Somebody may shoot me down, but I don't think for a given motor that wye versus delta connection has any effect at all on torque. It's only an accommodation for the type of controller and electrical system.

Put it this way: If I have a 480/3 motor, I can wire it delta or wye. The net effect (current through each winding) is the same, and the phases are still offset by 120 degrees.

With the same currents going thru the same coils, torque and all other properties should be the same.

Delta windings have higher internal voltages to cope with, so the insulation level has to be higher.

Is this kinda what you were looking for?

Old Dave
 
Maybe I don't understand the question, but if a motor designed to run in delta is connected to the same supply in wye, there will be a big difference in torque.

In a delta-connected motor, each winding sees full phase-to-phase voltage (e.g. 480 V). If the same motor is now connected wye, each winding sees only 277 V, and current input will be much less.

Since the torque varies as the square of the voltage, a motor connected wye will produce only 1/3 the torque of the same motor connected in delta. This is the principle behind wye-start, delta-run reduced-voltage motor starting.

If you are talking about two different motors, one designed for wye and one designed for delta, then everything else being equal, I agree the torques would be the same.
 
Thanks dbc,

I wasn't very clear in my explanation. I was talking about motor construction options. Should be no performance difference.

For a given motor, though, you said it best. Other way around is where I first experienced it -- motor designed for wye (277 v/winding), hooked up delta (480 V/winding). Smoked it.

Good on ya,

Old Dave
 
However, high rotor currents when at locked rotor and a little above actually impair torque production. High rotor resistance when starting ( wound rotor, double squirrel cage, deep rotor bars, design D ) actually improves starting torque to some extent. Ideally, what you want is high rotor resistance when starting and low rotor resistance when running. There are several ways to achieve this as mentioned above.
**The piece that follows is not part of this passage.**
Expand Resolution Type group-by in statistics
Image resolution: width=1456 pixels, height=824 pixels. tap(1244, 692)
The really big advance was the die cast aluminum squirrel cage for rotors. You could make all kinds of funny shaped deep slot and double squirrel cage designs. Aluminum also has a permeability of 14 ( transformer steel more like 5,000 to 6,000 at 1/2 saturation ) which actually helps by increasing rotor reactance at locked rotor. If you drag a magnet through aluminum machine tool chips the smaller pieces will magnetize and stick to the magnet. I have searched for a dropped steel light fixture part by dragging a magnet through aluminum chips from drilling automotive wheels. The magnet actually collects quite a bit of aluminum!
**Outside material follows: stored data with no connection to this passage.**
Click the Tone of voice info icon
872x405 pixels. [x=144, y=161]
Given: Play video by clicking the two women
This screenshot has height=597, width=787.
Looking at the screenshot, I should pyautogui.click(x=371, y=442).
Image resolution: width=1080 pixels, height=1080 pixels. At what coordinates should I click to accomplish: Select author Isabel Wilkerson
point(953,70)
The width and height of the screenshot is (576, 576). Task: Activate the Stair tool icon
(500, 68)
I have also seen a patent for a wound rotor motor that had the starting resistors on the rotor ( no slip rings ) and used a centrifugal switch to cut out the resistors. A more modern patent used light activated silicon controlled rectifiers on a wound rotor with a amplitude shift keying of the control light.
 
Hello Hiking

The motor should be connected in the format for which it was designed to operate at the preferred line voltage.

When a motor is designed, there is a design voltage and frequency. The motor iron has a maximum flux. If you increase the flux beyond this, you will have a dramatice increase in iron loss and this will cause excess heat and premature motor failure. If you operate at reduced flux, the maximum torqe output from the motor will reduce and the effective rating of the motor is reduced.
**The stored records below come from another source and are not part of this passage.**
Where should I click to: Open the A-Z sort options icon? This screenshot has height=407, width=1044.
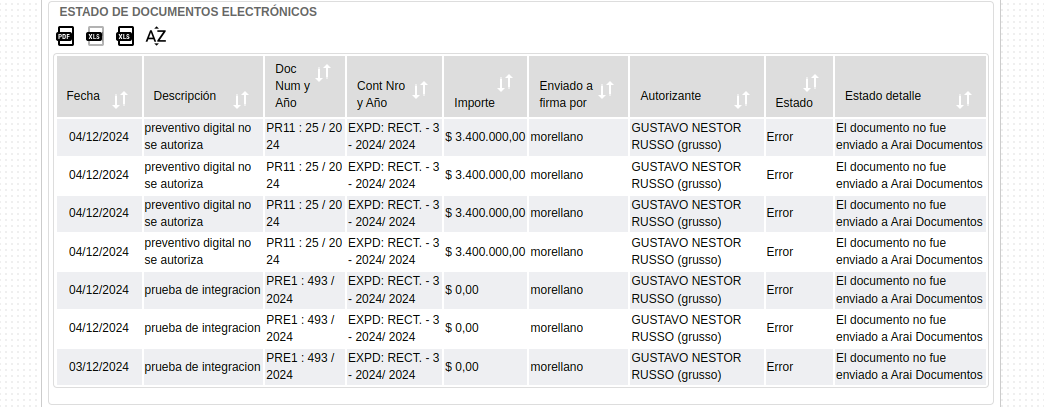(x=156, y=36)
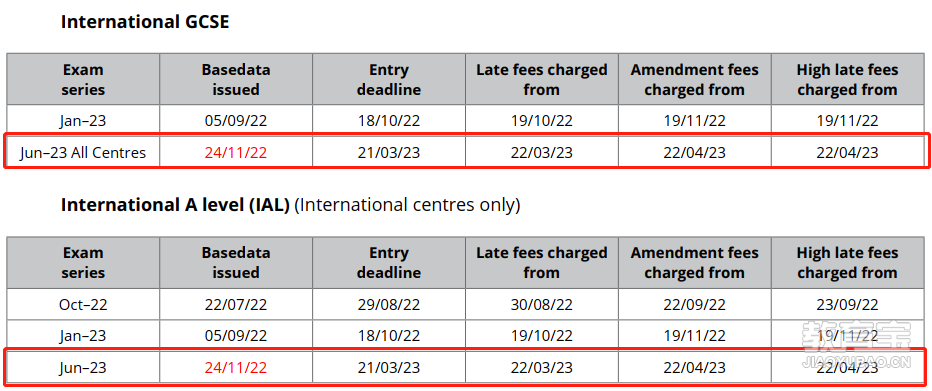Select the Jun–23 All Centres cell
This screenshot has height=391, width=932.
[83, 153]
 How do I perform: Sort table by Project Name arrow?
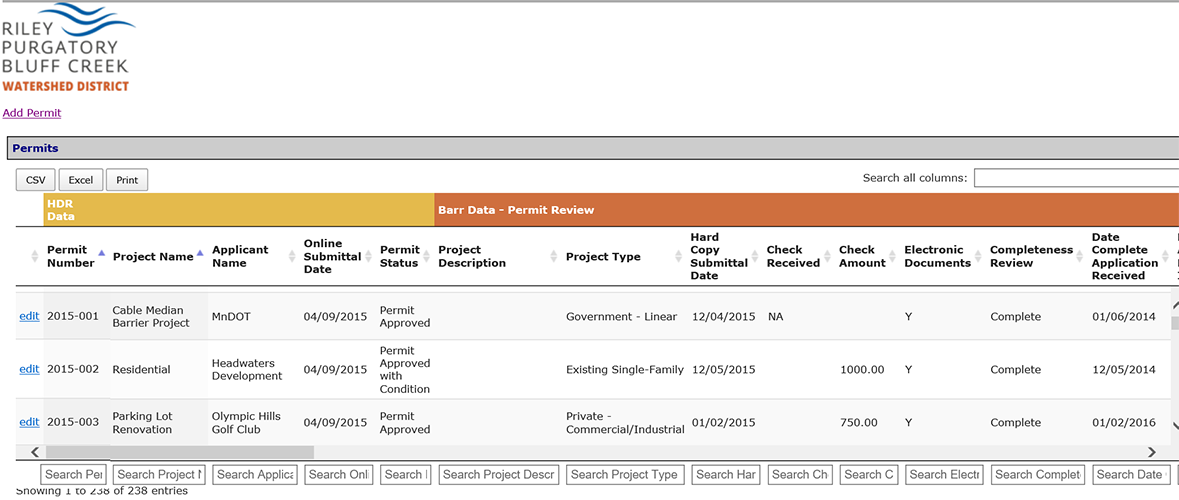[200, 255]
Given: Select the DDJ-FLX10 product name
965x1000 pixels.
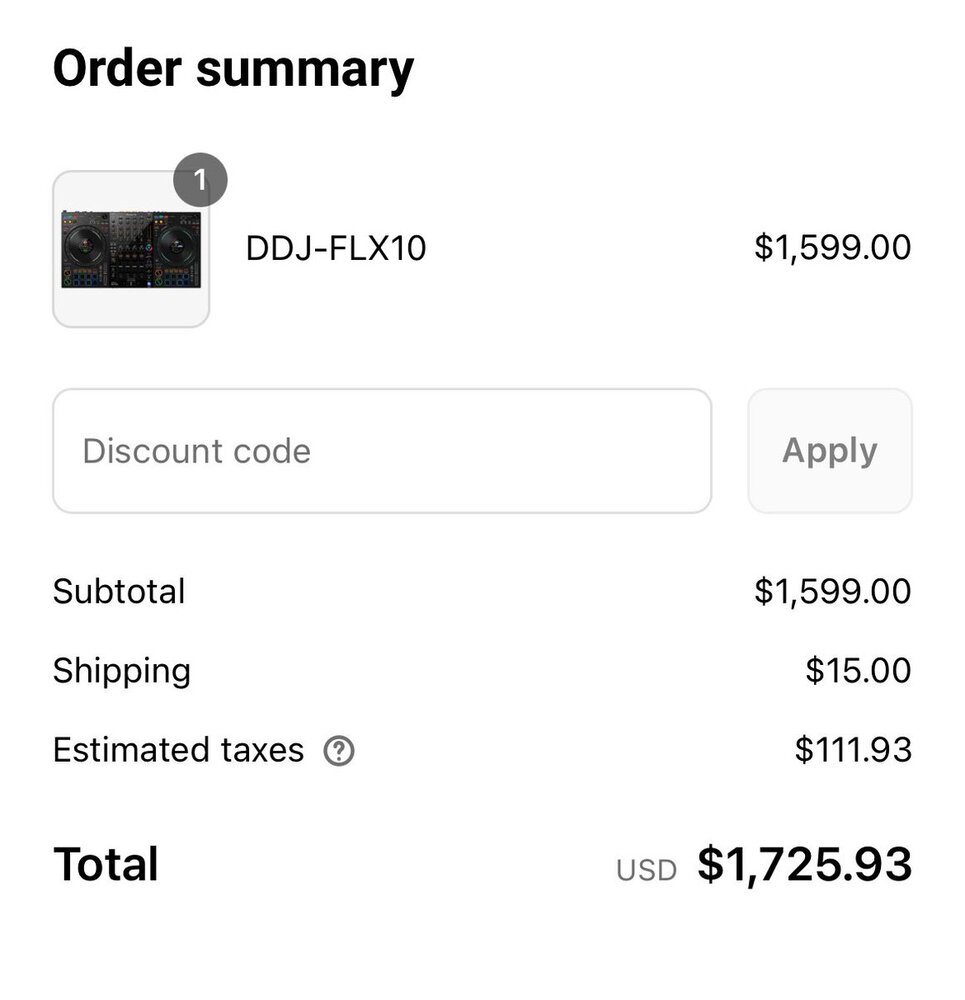Looking at the screenshot, I should point(336,248).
If a motor is designed for operation at 400V in delta, then it will be correctly fluxed at that voltage. To get the same flux in the iron with a wye or star connection, you need to increase the line voltage by root three. i.e. run at around 660 volts in wye connection. If you try to operate this motor at rated torque at 400 volt in star, the rotor slip will be increased resulting in excess rotor current and failure.

If you are designing a new motor, you can design it for wye or delta operation at your line voltage and you will see no appreciable difference in performance between a wye designed motor and a delta designed motor operated ath their design voltage.